The Mississippi LLC operating agreement is used by newly formed limited liability companies to establish their internal structure and operations. It details the company owners, their rights and responsibilities, and their ownership stake in the company. Mississippi law does not require the creation of an operating agreement; however, without the agreement, state law will govern the operations of the LLC, and the company owners will take on more personal liability.
Single-Member LLC Operating Agreement – This document may be used for LLC’s with a single owner.
Multi-Member LLC Operating Agreement – This form should be used for a limited liability company with two (2) or more owners.
- Chapter: Title 79, Chapter 29
- Definitions: § 79-29-105
- Formation: § 79-29-201
- Naming of LLCs: § 79-29-109
- Step 1 – Choose the Entity’s Name
- Step 2 – Select a Registered Agent
- Step 3 – Filing a Certificate of Formation
- Step 4 – Create an Operating Agreement
- Step 5 – Obtain an EIN
- Step 6 – File Annual Report
Mississippi requires that every LLC operate with a name that is unique and distinguishable from other registered LLC’s; therefore, a Business Name Search should be done to verify the LLC’s uniqueness.
Note on LLC Names:
In accordance with § 79-29-109(1)(d), no LLC name may include any of these words: “bank,” “banker,” “bankers,” “banking,” “trust company,” “insurance,” “trust,” “corporation,” “incorporated,” “partnership,” “limited partnership.”
Furthermore, it must include either “limited liability company,” “L.L.C.,” or “LLC.”
Online registration with the Mississippi Secretary of State must be completed prior to reservation of the name, and to submit any other necessary documentation. Once a suitable name has been chosen, it may be reserved for 180 days via an Application for Name Reservation. The fee for name reservation is $25 for domestic LLCs and $50 for foreign LLCs.

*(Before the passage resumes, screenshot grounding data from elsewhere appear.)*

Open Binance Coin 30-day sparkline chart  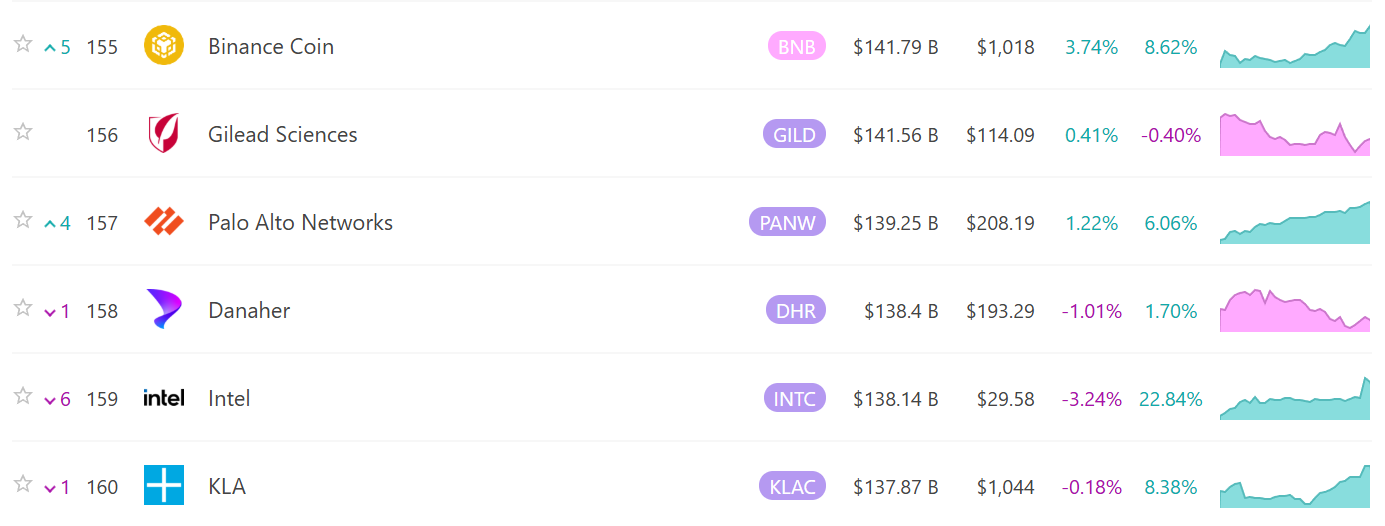coord(1295,48)
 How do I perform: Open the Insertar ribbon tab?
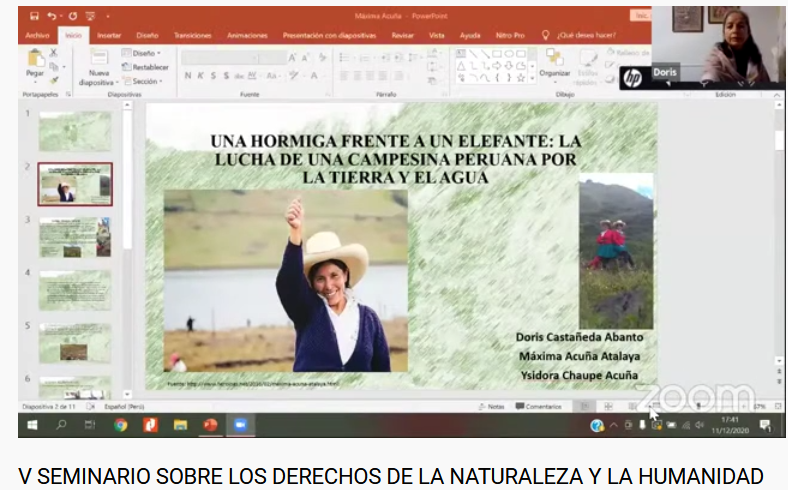click(x=109, y=35)
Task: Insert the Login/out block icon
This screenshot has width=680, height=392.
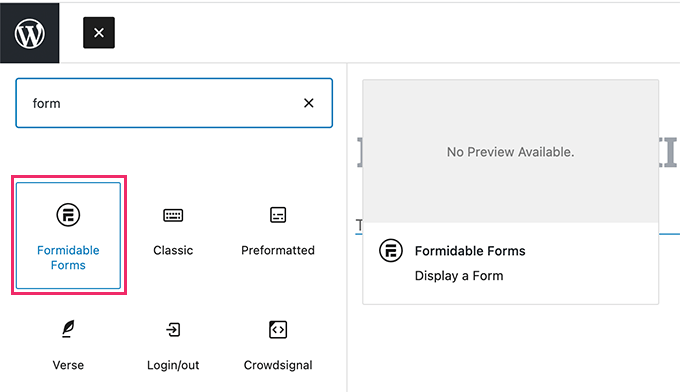Action: [173, 330]
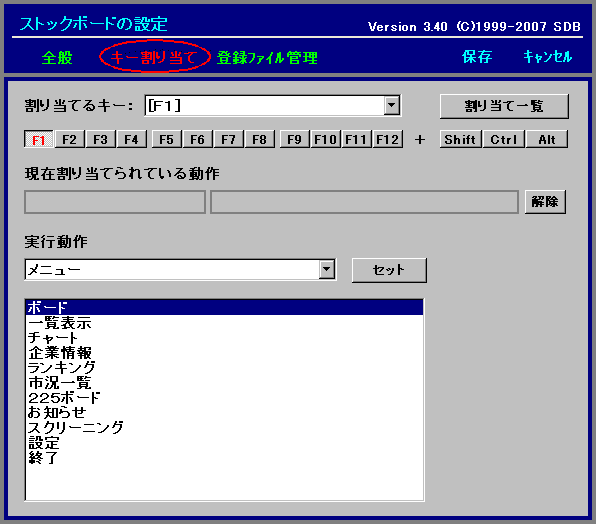Select the F5 key button

(x=166, y=139)
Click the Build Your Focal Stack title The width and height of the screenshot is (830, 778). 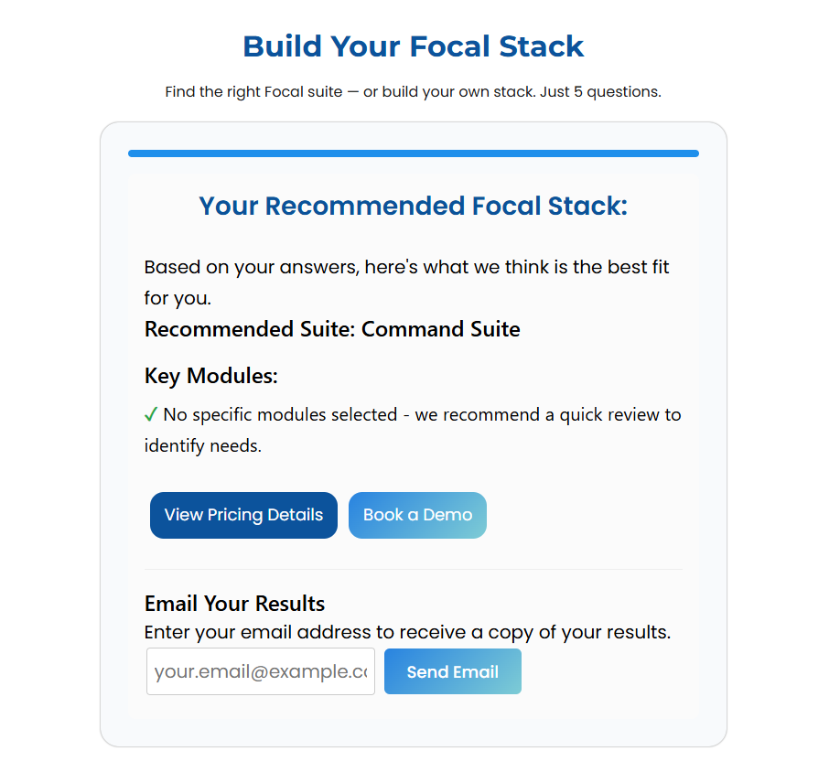pyautogui.click(x=413, y=47)
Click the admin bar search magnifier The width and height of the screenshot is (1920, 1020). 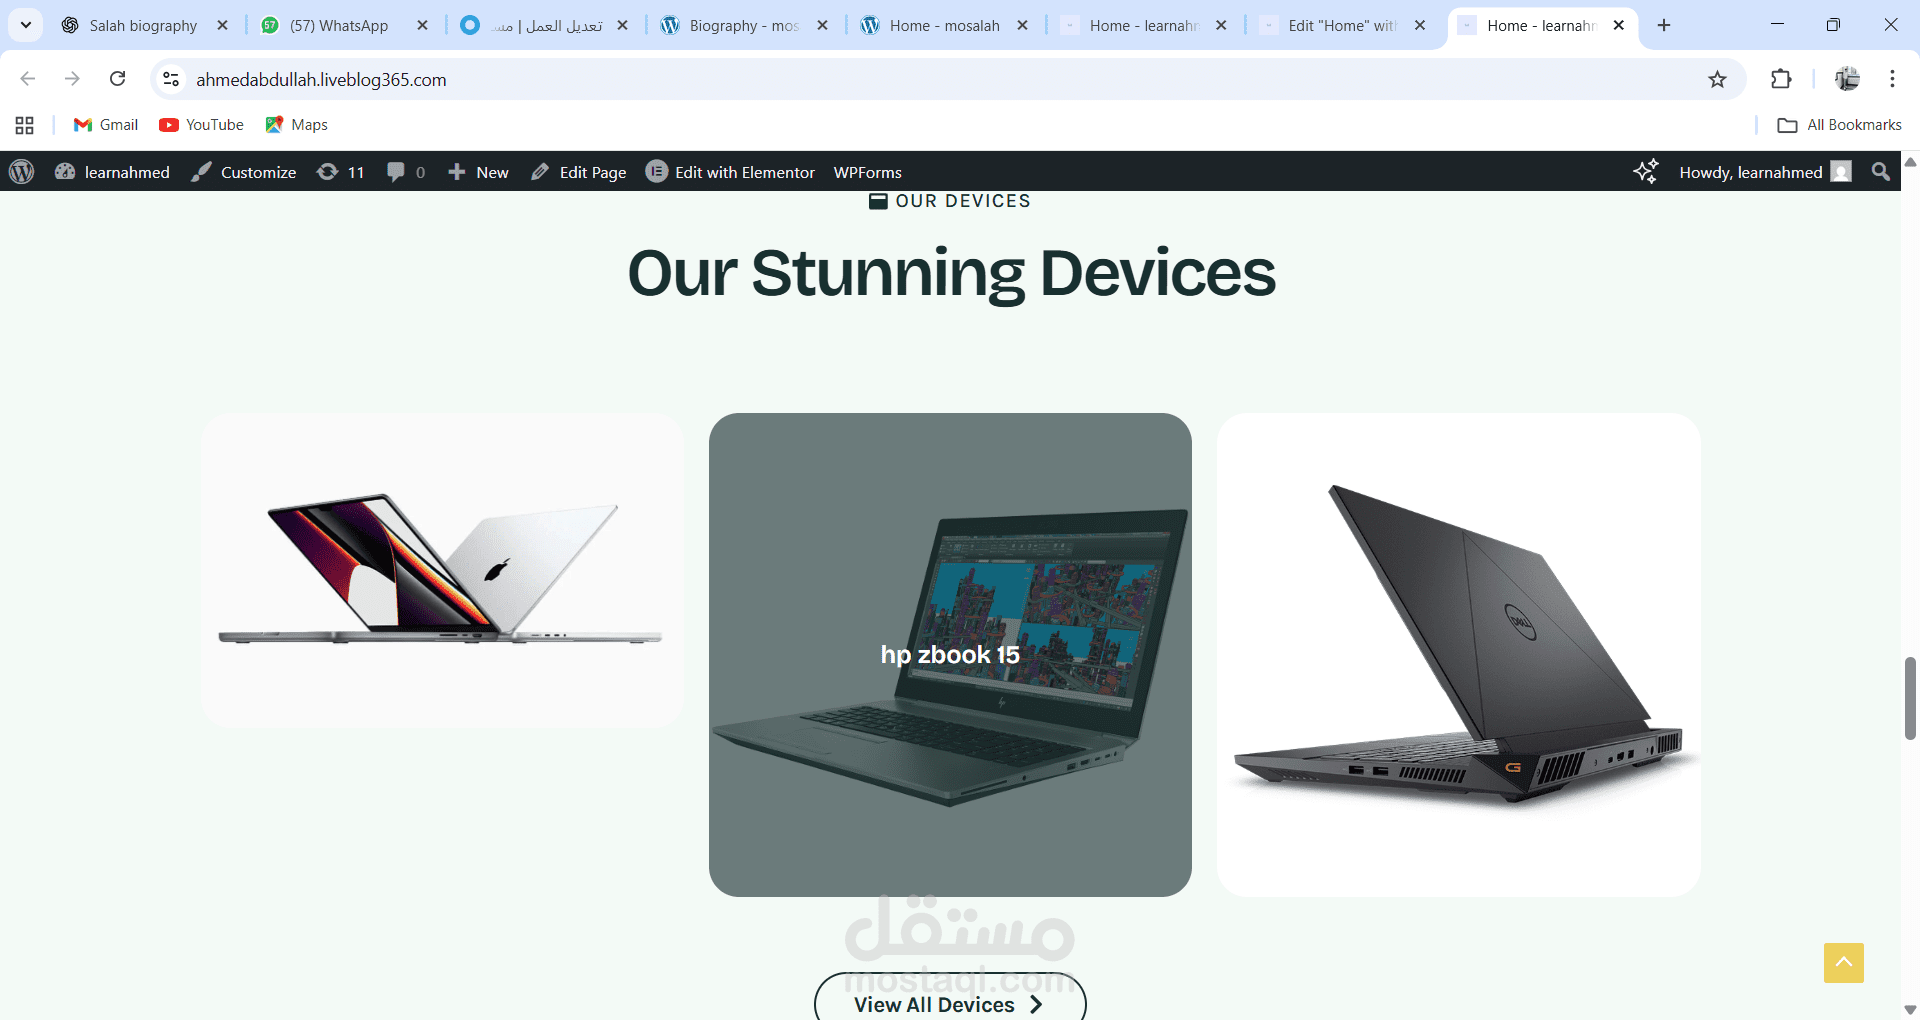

LLC’s in Mississippi must select a registered agent to accept legal documents on the company’s behalf. The selected agent may be a resident of Mississippi or an entity authorized to do business in the state. The registered agent must have a physical street address in Mississippi.
To form a limited liability company in the state of Mississippi, a Certificate of Formation must be filed with the Secretary of State, detailing the information stated above, the names and signatures of all owners, and the type of business as defined by its NAICS code. Foreign LLCs must file a Certificate of Authority with the Secretary of State.
The documents must be filed online through the Mississippi Secretary of State website.
The filing fees are $50 for domestic LLCs and $500 for foreign LLCs.
An operating agreement allows company owners to detail the internal structure of how their LLC will operate. It provides a clear delineation of each member’s rights and obligations within the company. Therefore, even though it is not required by the state, it is recommended that newly registered limited liability companies draft and execute the agreement as soon as possible after filing the Certificate of Formation with the Secretary of State.
A multi-member LLC is obligated to obtain an Employer Identification Number (EIN) from the IRS. A single-member LLC can skip the process if they don’t plan on hiring employees or being taxed as a corporation. An EIN may be obtained using either of the following methods:
- Online – Click Apply Online Now on the IRS website and follow the prompts.
- Mail – Submit the completed physical Form SS-4 to the IRS.
An annual report must be submitted between January 1st and April 15th to the Mississippi Secretary of State by every LLC doing business in the state. The report keeps the LLC’s business records up to date with the state.
This report must be completed online and has an administrative fee of $250.